Die EU-Kommission hat am Mittwoch im Rahmen des europäischen Green Deal EU-weite Regeln für das Umweltmedium Boden vorgeschlagen. Die neue EU-Bodenstrategie soll bei der Bewältigung der doppelten Krise von Klima und Natur helfen und den Zustand der Böden verbessern. 70 Prozent der Böden in der EU befinden sich in keinem guten Zustand.

Die Bodenstrategie besteht aus zwei Teilen:

Was steckt drin?

Die Strategie enthält Maßnahmen für Schutz, Wiederherstellung und nachhaltige Nutzung der Böden und schlägt eine Reihe freiwilliger sowie rechtsverbindlicher Maßnahmen vor. Die Strategie soll helfen, den Gehalt an organischem Kohlenstoff in landwirtschaftlich genutzten Böden zu erhöhen, die Wüstenbildung zu bekämpfen, geschädigte Flächen und Böden zu sanieren und bis 2050 dafür sorgen, dass alle Bodenökosysteme einen gesunden Zustand erreichen. Sie baut dabei auf den Maßnahmen auf, die im Rahmen der Chemikalienstrategie und des Null-Schadstoff-Aktionsplans bereits vorgeschlagen worden sind.

Das ist auch notwendig, denn Land- und Bodenverschlechterung verursachen laut EU-Kommission Kosten in Höhe von 50 Milliarden Euro pro Jahr für die EU. Die Bodenerosion schlägt in Europa allein durch landwirtschaftliche Produktivitätseinbußen mit 1,25 Milliarden Euro pro Jahr zu Buche. Dabei hänge die Produktion von 95 Prozent aller Lebensmittel von gesunden Böden ab.

  • Die Böden in der EU sollen künftig ebenso geschützt werden wie Wasser, Meeresumwelt und Luft. Hierzu soll bis 2023 im Anschluss an eine Folgenabschätzung und eine Konsultation von Interessenträgern und Mitgliedstaaten ein Vorschlag für ein neues Bodengesundheitsgesetz vorliegen.
  • Bis 2023 wird die Kommission einen Rechtsrahmen für ein nachhaltiges EU-Lebensmittelsystem vorschlagen.
  • Die Kommission wird eine sogenannte „Carbon Farming“-Initiative für eine klimaeffiziente Landwirtschaft auf den Weg bringen und sich der globalen Initiative „4 per 1000“ anschließen, um den Gehalt an organischem Kohlenstoff in landwirtschaftlich genutzten Böden zu erhöhen.

▶ **Bereitgestelltes Material**:

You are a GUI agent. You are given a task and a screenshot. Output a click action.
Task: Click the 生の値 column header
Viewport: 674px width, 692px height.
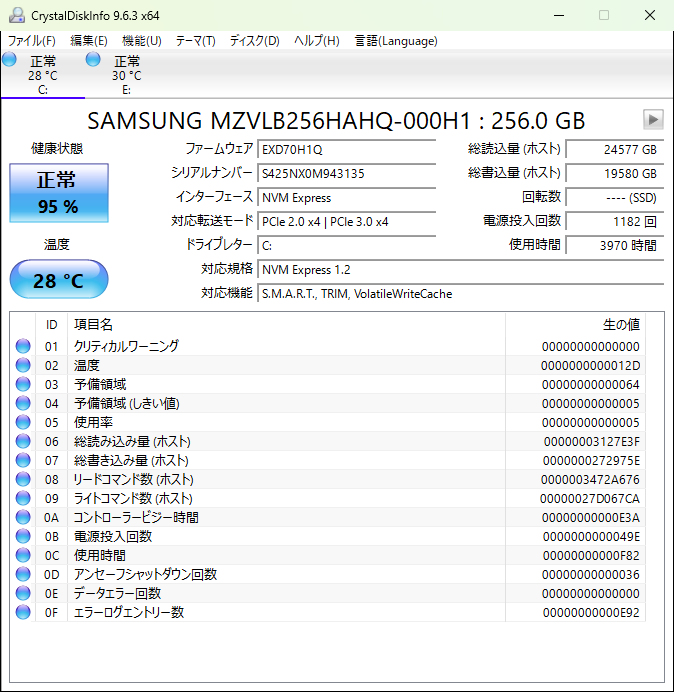[620, 325]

▶ **Aufgaben**:
1. Beantworten Sie anhand des Textauszugs zur EU-Bodenstrategie folgende Fragen:
(a) Wie viel Prozent der Böden in der EU befinden sich in keinem guten Zustand?
(b) Bis zu welchem Jahr sollen alle Bodenökosysteme einen gesunden Zustand erreichen?
(c) Welche jährlichen Kosten verursachen Land- und Bodenverschlechterung laut EU-Kommission für die EU?
2. Zählen Sie alle Ziele auf, die im Textauszug zur EU-Bodenstrategie in dem Satz beginnend mit „Die Strategie soll helfen“ genannt werden.

▶ **Lösungen**:
1.
(a) 70 Prozent
(b) Bis 2050
(c) 50 Milliarden Euro pro Jahr

2.
- den Gehalt an organischem Kohlenstoff in landwirtschaftlich genutzten Böden erhöhen
- die Wüstenbildung bekämpfen
- geschädigte Flächen und Böden sanieren
- bis 2050 dafür sorgen, dass alle Bodenökosysteme einen gesunden Zustand erreichen